Word and element location data
....................
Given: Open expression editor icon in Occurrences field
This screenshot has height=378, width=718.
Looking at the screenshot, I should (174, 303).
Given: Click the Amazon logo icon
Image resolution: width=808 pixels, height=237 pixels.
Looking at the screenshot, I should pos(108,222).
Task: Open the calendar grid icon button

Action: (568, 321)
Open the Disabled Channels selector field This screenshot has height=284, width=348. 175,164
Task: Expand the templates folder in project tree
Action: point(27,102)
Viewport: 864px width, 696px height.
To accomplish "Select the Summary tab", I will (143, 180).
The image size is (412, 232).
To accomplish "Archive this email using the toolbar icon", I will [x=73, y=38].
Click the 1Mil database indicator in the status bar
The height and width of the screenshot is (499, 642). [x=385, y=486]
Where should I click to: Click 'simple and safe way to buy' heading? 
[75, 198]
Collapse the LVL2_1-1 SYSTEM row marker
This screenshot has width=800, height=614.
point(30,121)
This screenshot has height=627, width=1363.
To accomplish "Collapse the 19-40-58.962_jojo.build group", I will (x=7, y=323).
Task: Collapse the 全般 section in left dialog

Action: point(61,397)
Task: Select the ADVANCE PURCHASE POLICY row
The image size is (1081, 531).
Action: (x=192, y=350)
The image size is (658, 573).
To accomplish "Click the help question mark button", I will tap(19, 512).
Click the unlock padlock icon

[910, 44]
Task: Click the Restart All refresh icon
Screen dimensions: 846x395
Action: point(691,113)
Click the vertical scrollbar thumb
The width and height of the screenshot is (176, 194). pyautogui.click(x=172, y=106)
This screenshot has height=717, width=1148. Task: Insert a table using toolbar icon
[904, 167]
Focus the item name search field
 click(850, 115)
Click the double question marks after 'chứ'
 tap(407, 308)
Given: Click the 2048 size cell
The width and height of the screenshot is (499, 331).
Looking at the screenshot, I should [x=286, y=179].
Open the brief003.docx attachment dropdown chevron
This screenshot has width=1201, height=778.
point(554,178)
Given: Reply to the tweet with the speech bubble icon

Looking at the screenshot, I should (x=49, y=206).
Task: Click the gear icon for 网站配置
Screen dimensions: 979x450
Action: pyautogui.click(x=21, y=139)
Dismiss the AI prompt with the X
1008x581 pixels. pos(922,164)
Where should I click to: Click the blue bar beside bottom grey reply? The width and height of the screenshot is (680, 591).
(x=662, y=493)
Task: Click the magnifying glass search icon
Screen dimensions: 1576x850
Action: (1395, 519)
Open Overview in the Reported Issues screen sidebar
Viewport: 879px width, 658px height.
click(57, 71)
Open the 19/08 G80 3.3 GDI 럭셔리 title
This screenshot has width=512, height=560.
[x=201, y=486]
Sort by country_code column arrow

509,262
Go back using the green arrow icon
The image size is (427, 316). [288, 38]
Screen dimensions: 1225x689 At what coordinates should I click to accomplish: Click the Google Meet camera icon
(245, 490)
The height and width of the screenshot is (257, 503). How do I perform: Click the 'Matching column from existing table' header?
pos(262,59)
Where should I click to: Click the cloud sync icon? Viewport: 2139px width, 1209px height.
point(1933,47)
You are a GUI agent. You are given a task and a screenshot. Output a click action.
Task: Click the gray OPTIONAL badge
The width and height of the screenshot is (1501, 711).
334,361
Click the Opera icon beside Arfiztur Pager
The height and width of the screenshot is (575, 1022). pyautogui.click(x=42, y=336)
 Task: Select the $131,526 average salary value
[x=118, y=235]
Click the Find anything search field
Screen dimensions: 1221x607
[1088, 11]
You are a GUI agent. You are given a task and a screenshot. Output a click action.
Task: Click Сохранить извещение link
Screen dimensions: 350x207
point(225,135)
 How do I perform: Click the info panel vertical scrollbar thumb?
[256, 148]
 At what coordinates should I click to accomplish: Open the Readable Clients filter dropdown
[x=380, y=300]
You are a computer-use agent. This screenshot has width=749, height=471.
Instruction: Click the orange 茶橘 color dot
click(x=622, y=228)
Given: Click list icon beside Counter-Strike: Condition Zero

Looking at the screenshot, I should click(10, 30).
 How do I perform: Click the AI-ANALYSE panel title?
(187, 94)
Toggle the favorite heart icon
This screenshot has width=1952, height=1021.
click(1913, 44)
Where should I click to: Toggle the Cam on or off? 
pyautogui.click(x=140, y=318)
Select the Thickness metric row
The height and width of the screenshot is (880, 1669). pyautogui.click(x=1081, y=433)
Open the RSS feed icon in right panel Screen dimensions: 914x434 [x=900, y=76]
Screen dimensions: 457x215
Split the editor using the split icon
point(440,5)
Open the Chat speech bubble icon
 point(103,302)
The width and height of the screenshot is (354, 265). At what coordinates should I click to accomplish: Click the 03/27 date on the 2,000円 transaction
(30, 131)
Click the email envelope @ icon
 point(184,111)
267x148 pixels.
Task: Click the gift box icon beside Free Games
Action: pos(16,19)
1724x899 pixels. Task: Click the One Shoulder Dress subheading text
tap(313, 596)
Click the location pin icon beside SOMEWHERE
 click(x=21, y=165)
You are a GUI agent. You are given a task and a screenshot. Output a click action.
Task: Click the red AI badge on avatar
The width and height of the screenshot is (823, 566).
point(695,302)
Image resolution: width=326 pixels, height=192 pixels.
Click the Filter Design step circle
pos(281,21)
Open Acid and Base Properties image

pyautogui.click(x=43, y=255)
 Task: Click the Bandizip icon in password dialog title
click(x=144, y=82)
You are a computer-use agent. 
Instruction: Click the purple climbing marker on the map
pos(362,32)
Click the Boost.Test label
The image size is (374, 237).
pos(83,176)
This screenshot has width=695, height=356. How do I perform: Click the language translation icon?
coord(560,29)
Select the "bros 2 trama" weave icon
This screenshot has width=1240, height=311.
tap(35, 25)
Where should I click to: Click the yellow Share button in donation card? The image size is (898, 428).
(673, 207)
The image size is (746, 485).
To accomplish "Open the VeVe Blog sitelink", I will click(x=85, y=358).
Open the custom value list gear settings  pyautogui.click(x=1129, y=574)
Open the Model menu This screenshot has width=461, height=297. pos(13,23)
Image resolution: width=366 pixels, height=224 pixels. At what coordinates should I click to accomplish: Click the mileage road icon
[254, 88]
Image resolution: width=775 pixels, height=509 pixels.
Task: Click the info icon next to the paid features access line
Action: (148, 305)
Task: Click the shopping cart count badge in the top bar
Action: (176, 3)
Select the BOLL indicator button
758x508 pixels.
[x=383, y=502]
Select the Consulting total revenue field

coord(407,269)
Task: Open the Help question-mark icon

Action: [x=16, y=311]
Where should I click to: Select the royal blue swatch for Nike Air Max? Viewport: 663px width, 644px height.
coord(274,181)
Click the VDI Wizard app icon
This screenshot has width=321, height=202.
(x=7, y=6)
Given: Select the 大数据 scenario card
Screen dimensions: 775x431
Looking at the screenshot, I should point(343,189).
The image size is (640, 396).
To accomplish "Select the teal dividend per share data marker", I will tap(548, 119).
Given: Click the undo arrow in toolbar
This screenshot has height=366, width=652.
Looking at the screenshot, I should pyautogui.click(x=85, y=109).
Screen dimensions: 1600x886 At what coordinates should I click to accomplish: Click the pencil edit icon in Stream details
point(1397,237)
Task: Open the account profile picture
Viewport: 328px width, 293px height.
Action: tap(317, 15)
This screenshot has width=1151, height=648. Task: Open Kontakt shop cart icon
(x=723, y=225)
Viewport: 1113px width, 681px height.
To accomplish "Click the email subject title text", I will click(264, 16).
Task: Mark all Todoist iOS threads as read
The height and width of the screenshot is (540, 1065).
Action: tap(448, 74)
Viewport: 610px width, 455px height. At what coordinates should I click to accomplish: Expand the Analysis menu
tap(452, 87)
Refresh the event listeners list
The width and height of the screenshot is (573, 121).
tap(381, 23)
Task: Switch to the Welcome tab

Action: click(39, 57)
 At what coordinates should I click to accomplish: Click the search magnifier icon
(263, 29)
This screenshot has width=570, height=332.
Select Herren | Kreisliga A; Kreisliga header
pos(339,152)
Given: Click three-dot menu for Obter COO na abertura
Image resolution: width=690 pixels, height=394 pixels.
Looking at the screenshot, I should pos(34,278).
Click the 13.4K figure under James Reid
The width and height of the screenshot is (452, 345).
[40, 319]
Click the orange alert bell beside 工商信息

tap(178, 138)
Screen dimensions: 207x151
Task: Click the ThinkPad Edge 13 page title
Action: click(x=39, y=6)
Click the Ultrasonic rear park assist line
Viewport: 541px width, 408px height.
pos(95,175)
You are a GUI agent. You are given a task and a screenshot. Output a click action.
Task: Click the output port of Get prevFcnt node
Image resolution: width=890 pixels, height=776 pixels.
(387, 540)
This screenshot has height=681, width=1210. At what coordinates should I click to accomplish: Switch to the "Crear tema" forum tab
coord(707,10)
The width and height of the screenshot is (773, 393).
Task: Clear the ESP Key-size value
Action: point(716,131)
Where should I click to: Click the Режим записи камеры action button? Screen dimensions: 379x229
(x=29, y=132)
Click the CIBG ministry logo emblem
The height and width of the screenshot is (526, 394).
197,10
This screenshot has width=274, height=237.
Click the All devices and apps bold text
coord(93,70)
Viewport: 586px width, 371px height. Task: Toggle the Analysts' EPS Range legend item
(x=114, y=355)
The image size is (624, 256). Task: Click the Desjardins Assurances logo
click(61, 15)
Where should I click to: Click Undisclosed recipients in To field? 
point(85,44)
....................
Gather every line of the data above that contains the string "arrow".

▶ [Result of the exercise]
Sort by country_code column arrow
Go back using the green arrow icon
Given: Click the undo arrow in toolbar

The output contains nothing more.